La noche del 28 de julio de 2018 aparentaba ser una noche como cualquier otra, una noche tranquila en Santiago. Agustín había salido con sus amigos a tomar unos tragos a Isidora Goyenechea, a un restaurant al que nunca había ido antes, dado que, no siendo un completo antisocial, era un joven más bien tranquilo que acostumbraba a quedarse en su casa leyendo o viendo Netflix. Pero de vez en cuando, se reunía con sus antiguos compañeros de universidad a conversar, reírse, especular sobre la vida de los demás, entre otras cosas. Como de costumbre, pidió un gin tonic para dar inicio a una larga noche, marcada por la ebriedad de personas que comenzaban a disfrutar la vida adulta. Todos los del grupo se habían titulado hace poco de Derecho, y la mayoría ya tenía trabajo.

Agustín no solía tomar tanto —había aprendido la necesidad de equilibrar la comida con el trago, sin embargo, hizo caso omiso a esa advertencia que su conciencia le repetía en las profundidades de su cabeza— no obstante, en esa noche del 28 de julio quiso hacerlo, para poder despertar a la mañana siguiente con alguna historia simpática que recordar, o al menos tener las piezas suficientes del puzle de esa noche entrecortada en la memoria.

El abogado y sus amigos habían decidido irse rápido de ese barrio para seguir tomando en Lastarria. Para la mayoría, no había una explicación lógica para esa decisión. Las neuronas de cada uno se ahogaban en un mar etílico, por lo que hace rato que ya no funcionaban. Pero el abogado sabía, muy en el fondo, que su misión esa noche era encontrarse con Lourdes.
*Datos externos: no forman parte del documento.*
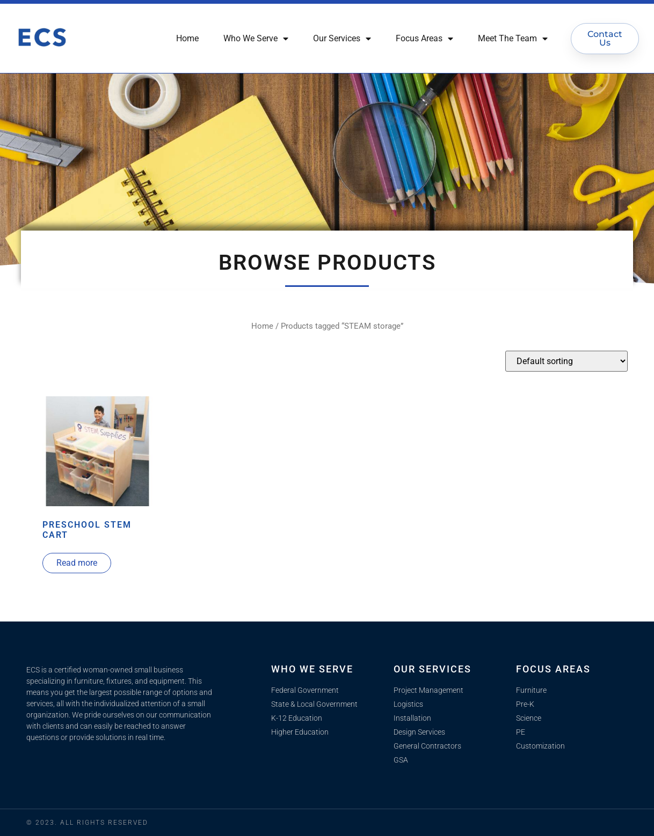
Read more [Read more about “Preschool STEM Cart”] (76, 563)
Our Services (342, 38)
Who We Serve (255, 38)
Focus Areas (424, 38)
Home (187, 38)
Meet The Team (513, 38)
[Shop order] (566, 361)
Él sabía que ella frecuentaba el barrio Lastarria a menudo, en particular ese rico restaurant francés que queda en Merced. Con la cabeza abombada, y con la timidez característica de Agustín disminuida considerablemente, podría hablarle sin miedo y, a lo mejor, darle un beso. Tal vez ella no le prestaría atención, o huiría ante un inminente ataque de vomito del bueno de Agustín, pero no perdía nada intentarlo. Sin embargo, no contó con que esa noche las cosas no saldrían como él habría esperado.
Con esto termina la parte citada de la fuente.